START Given records

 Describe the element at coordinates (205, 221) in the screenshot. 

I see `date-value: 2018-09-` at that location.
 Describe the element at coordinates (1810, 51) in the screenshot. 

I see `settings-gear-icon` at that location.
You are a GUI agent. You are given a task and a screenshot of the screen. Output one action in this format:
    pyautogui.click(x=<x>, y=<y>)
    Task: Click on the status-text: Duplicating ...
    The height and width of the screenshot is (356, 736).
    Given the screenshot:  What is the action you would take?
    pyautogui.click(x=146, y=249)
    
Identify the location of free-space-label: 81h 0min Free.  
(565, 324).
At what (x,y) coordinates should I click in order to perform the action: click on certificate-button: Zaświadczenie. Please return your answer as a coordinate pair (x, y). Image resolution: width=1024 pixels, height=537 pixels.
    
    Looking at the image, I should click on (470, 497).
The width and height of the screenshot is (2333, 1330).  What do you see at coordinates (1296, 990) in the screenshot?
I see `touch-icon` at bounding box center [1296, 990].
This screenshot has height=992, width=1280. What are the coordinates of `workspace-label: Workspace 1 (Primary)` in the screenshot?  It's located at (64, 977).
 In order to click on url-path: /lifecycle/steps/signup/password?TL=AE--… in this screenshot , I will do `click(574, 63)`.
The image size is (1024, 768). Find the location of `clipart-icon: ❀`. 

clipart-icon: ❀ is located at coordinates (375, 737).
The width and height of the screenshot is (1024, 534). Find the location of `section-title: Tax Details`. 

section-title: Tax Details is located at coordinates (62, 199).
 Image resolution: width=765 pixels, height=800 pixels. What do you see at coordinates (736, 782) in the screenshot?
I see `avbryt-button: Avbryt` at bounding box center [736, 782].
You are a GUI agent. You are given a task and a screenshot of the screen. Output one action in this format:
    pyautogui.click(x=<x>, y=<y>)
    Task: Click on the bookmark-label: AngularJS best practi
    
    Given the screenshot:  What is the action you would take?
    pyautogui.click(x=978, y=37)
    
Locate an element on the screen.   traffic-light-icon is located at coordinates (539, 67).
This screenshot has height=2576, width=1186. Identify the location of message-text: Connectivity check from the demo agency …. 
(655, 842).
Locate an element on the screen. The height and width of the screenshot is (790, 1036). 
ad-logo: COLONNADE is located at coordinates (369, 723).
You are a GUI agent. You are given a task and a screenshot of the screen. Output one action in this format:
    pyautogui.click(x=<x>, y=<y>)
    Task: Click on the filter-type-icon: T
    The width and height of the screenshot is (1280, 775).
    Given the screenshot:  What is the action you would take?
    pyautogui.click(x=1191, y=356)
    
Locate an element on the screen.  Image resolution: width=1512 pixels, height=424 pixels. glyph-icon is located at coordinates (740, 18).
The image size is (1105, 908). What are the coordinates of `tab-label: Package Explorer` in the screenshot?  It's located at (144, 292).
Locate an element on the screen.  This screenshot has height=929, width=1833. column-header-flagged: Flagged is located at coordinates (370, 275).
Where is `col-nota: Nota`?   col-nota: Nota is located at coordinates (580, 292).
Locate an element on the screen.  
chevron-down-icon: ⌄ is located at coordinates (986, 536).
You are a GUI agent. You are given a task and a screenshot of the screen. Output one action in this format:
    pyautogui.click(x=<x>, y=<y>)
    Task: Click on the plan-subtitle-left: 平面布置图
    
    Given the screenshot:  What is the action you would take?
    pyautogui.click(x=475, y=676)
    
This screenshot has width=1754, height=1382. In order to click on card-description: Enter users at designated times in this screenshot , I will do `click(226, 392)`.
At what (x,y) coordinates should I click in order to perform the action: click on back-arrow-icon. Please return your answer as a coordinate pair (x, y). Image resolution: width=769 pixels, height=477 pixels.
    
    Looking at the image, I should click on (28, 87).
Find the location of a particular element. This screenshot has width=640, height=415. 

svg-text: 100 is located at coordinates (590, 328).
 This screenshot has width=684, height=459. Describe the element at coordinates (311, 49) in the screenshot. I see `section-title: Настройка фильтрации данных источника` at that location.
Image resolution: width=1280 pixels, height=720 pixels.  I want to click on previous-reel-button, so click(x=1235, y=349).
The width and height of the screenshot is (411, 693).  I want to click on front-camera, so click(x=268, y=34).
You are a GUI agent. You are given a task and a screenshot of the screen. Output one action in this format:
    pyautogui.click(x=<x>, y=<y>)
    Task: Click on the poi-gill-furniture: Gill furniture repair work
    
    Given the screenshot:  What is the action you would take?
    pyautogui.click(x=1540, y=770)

END Given records

Prompt:
Recast all of the lines above as a JSON list of strings, one string per line, omitting blank lines.

Exercise result:
[
  " Describe the element at coordinates (205, 221) in the screenshot. ",
  "I see `date-value: 2018-09-` at that location.",
  " Describe the element at coordinates (1810, 51) in the screenshot. ",
  "I see `settings-gear-icon` at that location.",
  "You are a GUI agent. You are given a task and a screenshot of the screen. Output one action in this format:",
  "    pyautogui.click(x=<x>, y=<y>)",
  "    Task: Click on the status-text: Duplicating ...",
  "    The height and width of the screenshot is (356, 736).",
  "    Given the screenshot:  What is the action you would take?",
  "    pyautogui.click(x=146, y=249)",
  "Identify the location of free-space-label: 81h 0min Free.  ",
  "(565, 324).",
  "At what (x,y) coordinates should I click in order to perform the action: click on certificate-button: Zaświadczenie. Please return your answer as a coordinate pair (x, y). Image resolution: width=1024 pixels, height=537 pixels.",
  "    Looking at the image, I should click on (470, 497).",
  "The width and height of the screenshot is (2333, 1330).  What do you see at coordinates (1296, 990) in the screenshot?",
  "I see `touch-icon` at bounding box center [1296, 990].",
  "This screenshot has height=992, width=1280. What are the coordinates of `workspace-label: Workspace 1 (Primary)` in the screenshot?  It's located at (64, 977).",
  " In order to click on url-path: /lifecycle/steps/signup/password?TL=AE--… in this screenshot , I will do `click(574, 63)`.",
  "The image size is (1024, 768). Find the location of `clipart-icon: ❀`. ",
  "clipart-icon: ❀ is located at coordinates (375, 737).",
  "The width and height of the screenshot is (1024, 534). Find the location of `section-title: Tax Details`. ",
  "section-title: Tax Details is located at coordinates (62, 199).",
  " Image resolution: width=765 pixels, height=800 pixels. What do you see at coordinates (736, 782) in the screenshot?",
  "I see `avbryt-button: Avbryt` at bounding box center [736, 782].",
  "You are a GUI agent. You are given a task and a screenshot of the screen. Output one action in this format:",
  "    pyautogui.click(x=<x>, y=<y>)",
  "    Task: Click on the bookmark-label: AngularJS best practi",
  "    Given the screenshot:  What is the action you would take?",
  "    pyautogui.click(x=978, y=37)",
  "Locate an element on the screen.   traffic-light-icon is located at coordinates (539, 67).",
  "This screenshot has height=2576, width=1186. Identify the location of message-text: Connectivity check from the demo agency …. ",
  "(655, 842).",
  "Locate an element on the screen. The height and width of the screenshot is (790, 1036). ",
  "ad-logo: COLONNADE is located at coordinates (369, 723).",
  "You are a GUI agent. You are given a task and a screenshot of the screen. Output one action in this format:",
  "    pyautogui.click(x=<x>, y=<y>)",
  "    Task: Click on the filter-type-icon: T",
  "    The width and height of the screenshot is (1280, 775).",
  "    Given the screenshot:  What is the action you would take?",
  "    pyautogui.click(x=1191, y=356)",
  "Locate an element on the screen.  Image resolution: width=1512 pixels, height=424 pixels. glyph-icon is located at coordinates (740, 18).",
  "The image size is (1105, 908). What are the coordinates of `tab-label: Package Explorer` in the screenshot?  It's located at (144, 292).",
  "Locate an element on the screen.  This screenshot has height=929, width=1833. column-header-flagged: Flagged is located at coordinates (370, 275).",
  "Where is `col-nota: Nota`?   col-nota: Nota is located at coordinates (580, 292).",
  "Locate an element on the screen.  ",
  "chevron-down-icon: ⌄ is located at coordinates (986, 536).",
  "You are a GUI agent. You are given a task and a screenshot of the screen. Output one action in this format:",
  "    pyautogui.click(x=<x>, y=<y>)",
  "    Task: Click on the plan-subtitle-left: 平面布置图",
  "    Given the screenshot:  What is the action you would take?",
  "    pyautogui.click(x=475, y=676)",
  "This screenshot has width=1754, height=1382. In order to click on card-description: Enter users at designated times in this screenshot , I will do `click(226, 392)`.",
  "At what (x,y) coordinates should I click in order to perform the action: click on back-arrow-icon. Please return your answer as a coordinate pair (x, y). Image resolution: width=769 pixels, height=477 pixels.",
  "    Looking at the image, I should click on (28, 87).",
  "Find the location of a particular element. This screenshot has width=640, height=415. ",
  "svg-text: 100 is located at coordinates (590, 328).",
  " This screenshot has width=684, height=459. Describe the element at coordinates (311, 49) in the screenshot. I see `section-title: Настройка фильтрации данных источника` at that location.",
  "Image resolution: width=1280 pixels, height=720 pixels.  I want to click on previous-reel-button, so click(x=1235, y=349).",
  "The width and height of the screenshot is (411, 693).  I want to click on front-camera, so click(x=268, y=34).",
  "You are a GUI agent. You are given a task and a screenshot of the screen. Output one action in this format:",
  "    pyautogui.click(x=<x>, y=<y>)",
  "    Task: Click on the poi-gill-furniture: Gill furniture repair work",
  "    Given the screenshot:  What is the action you would take?",
  "    pyautogui.click(x=1540, y=770)"
]